We have the good fortune to ask Ten Questions of Stuart Y. Silverstein. His 1996 book, Not Much Fun, The Lost Poems of Dorothy Parker, presented for the first time more than 120 poems not found in other Parker collections. The book is much-loved by Parker fans for giving us these “lost” gems. Silverstein researched and compiled the book, and wrote an excellent 60-page introductory biography. In July, the book is being released in the U.K. as The Uncollected Dorothy Parker by Duckworth Publishers. His next project is a book about the Round Table.
Why does Dorothy Parker’s popularity continue?
Two reasons: first, because wit stays in style; second, because she projects an attitude that a large swathe of the popular culture finds to be attractive, that is, sharp but vulnerable, cynical yet sentimental — street cred with an underlying heart.

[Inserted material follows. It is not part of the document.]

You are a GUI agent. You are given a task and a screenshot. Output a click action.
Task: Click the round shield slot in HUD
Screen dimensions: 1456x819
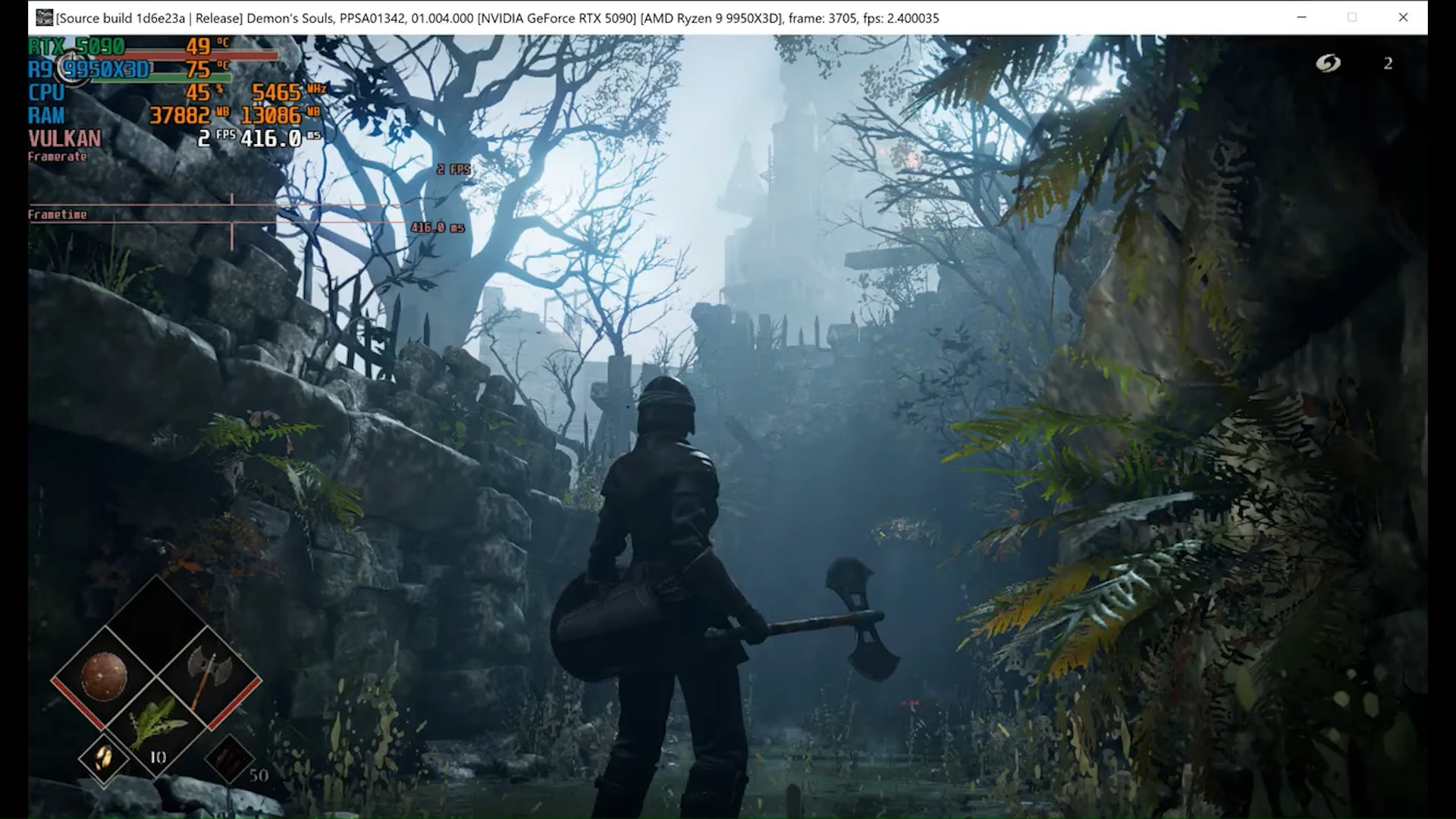104,676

Or, then again, maybe it’s something else.
What drew you to compile and research Not Much Fun?
It was an accident, really. I was going through microfilm copies of the old Life humor magazine to find Robert Benchley’s famous capsule reviews of Abie’s Irish Rose. Benchley was the magazine’s drama critic, and one of his responsibilities was to write a one- or two-line snippet for each play in production every week. Of course he hated “Abie” — it was, and is, smarmy nonsense — and of course it became the biggest and longest-running hit in Broadway history, at least until that time. Every week for five years (excepting summer breaks) he had to come up with something new, and some of his snippets have become part of that classic anecdotal heritage that surrounds most famous (or colorful) figures. [A side note: though in this case Harpo Marx came up with the best one-line review: “No worse than a bad cold.”]
The same few snippets have been repeated with monotonous regularity in source after source; I wanted to go through them all to get some new ones. While I was looking, I came across several Dorothy Parker poems — stuff I had never seen before — many of them beautifully illustrated by Charles Baskerville, who then was just starting out, and later was an eminent muralist and painter. (He died only a few years ago, at the age of ninety-eight.)
I had read that there were some uncollected poems, but to see them, particularly in such a natural, topical setting, had a strange effect. I started to compile them, and …
How long did Not Much Fun take you, and where did you begin?
As described just above, I started with the old Life microfilms, issue by issue. There were no indices, so there was no other way to find them all. Then I went through Vanity Fair and The New Yorker, which did have indices, which made that part of the job vastly easier, though in both instances there were pseudonymous pieces which had to be detected and disinterred. Then The Saturday Evening Post, with the same problem, and several other magazines.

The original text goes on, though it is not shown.